Switzerland shares a 740km border with Italy across the Alps. The Ticino canton of Switzerland speaks Italian (as do several other areas) and within Switzerland itself is the small Italian enclave of Campione d'Italia.
Relations between the two countries are good and with the Schengen Agreement there is effectively and open border. Recent agreements include close cooperation on customs and border controls, crime and suchlike. Swiss citizens are also the only soldiers serving in the Swiss Guard which guards the Pope.
The Transitgas pipeline delivering gas from northern Europe to Italy crosses through Switzerland. In 1882 the Gotthard Railway Tunnel was built and then in 1906 the Simpion Railway Tunnel, mainly by an Italian workforce to link the two countries.
The Istituto Svizzero di Roma (Swiss Institute of Rome) has offices in Rome, Milan and Venice and oversees cultural and scientific exchanges between the two countries; similarly there is the Centro di studi italiani in Zurich.

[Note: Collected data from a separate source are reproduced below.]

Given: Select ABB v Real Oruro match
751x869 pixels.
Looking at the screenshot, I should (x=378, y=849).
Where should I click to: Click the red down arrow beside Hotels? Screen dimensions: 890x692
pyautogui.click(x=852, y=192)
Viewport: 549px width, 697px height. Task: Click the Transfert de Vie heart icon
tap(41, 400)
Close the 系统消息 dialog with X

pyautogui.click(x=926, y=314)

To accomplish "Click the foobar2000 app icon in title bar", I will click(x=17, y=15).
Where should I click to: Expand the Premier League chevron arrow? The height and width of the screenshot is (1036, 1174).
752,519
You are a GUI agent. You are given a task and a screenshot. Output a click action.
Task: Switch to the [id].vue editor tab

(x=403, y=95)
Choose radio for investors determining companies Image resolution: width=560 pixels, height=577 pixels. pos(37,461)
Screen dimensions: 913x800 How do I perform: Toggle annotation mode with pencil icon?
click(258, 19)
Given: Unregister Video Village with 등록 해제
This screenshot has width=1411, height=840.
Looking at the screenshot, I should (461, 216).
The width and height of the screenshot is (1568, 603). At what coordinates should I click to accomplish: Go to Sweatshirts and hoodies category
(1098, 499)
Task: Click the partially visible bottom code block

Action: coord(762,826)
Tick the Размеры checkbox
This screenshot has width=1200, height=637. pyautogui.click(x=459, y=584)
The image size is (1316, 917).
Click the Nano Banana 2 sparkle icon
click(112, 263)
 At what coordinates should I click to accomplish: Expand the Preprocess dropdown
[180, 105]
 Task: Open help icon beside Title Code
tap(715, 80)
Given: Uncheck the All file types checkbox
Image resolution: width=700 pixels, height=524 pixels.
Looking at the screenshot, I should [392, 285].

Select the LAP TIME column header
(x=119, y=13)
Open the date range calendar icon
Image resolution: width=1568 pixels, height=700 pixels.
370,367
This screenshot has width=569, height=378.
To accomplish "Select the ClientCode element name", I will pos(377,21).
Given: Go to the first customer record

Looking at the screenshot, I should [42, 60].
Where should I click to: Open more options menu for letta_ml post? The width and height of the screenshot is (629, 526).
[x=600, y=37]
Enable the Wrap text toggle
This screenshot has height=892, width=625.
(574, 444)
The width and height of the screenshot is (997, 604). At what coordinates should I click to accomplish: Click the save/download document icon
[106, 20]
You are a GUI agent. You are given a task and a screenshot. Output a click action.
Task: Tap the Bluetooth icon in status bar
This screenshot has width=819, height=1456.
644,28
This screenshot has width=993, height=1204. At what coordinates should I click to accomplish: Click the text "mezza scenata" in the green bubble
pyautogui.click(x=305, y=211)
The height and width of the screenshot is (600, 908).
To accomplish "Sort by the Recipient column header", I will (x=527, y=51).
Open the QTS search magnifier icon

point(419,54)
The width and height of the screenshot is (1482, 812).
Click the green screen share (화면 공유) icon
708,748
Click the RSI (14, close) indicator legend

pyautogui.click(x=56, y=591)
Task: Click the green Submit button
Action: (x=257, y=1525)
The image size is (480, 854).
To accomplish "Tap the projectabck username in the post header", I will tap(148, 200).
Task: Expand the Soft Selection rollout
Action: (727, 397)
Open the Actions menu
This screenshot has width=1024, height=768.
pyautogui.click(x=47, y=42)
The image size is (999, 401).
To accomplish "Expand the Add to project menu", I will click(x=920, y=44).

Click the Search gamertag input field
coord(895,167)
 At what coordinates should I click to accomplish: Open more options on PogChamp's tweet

There are about half a million Italians living in Switzerland (including those with dual citizenship). Prior to the First World War about one third of all foreigners in Switzerland were of Italian origin and by the 1970s this figure had risen to one half. Today Italains make up the largest group of foreigners in the country.
Every day about 50,000 Italians cross into Switzerland to work.
Italy has been Switzerland's second most important trading partner for years. It is Switzerland's third largest export market and second most important country of origin of Swiss imports; it regularly reports a trade surplus (1.7 billion euro in 2009). Switzerland ranks eighth among foreign investors in Italy with direct investments totalling 17.5 billion euro, creating 78,000 jobs. Italian direct investments in Switzerland amount to 4.8 billion euro and create 13,000 jobs in Switzerland. ref
In much of Switzerland the euro is accepted alongside the Swiss franc.
Because of the natural barrier of the Alps and Swiss neutrality for many years there has been less cross border traffic between Switzerland and Italy than, for example, France and Italy.
However, during the Copper Age there was a migration from northern Europe across the Alps into northern Italy. And in 218 BCE Hannibal famously crossed the Alps to outflank the Romans and invade Italy.
At the time of risorgimento a number Mazzini was exiled from Italy and he settled in Switzerland where he joined with a group of dissident Italian socialists there. And Mussolini also fled to Switzerland to avoid military service in 1901.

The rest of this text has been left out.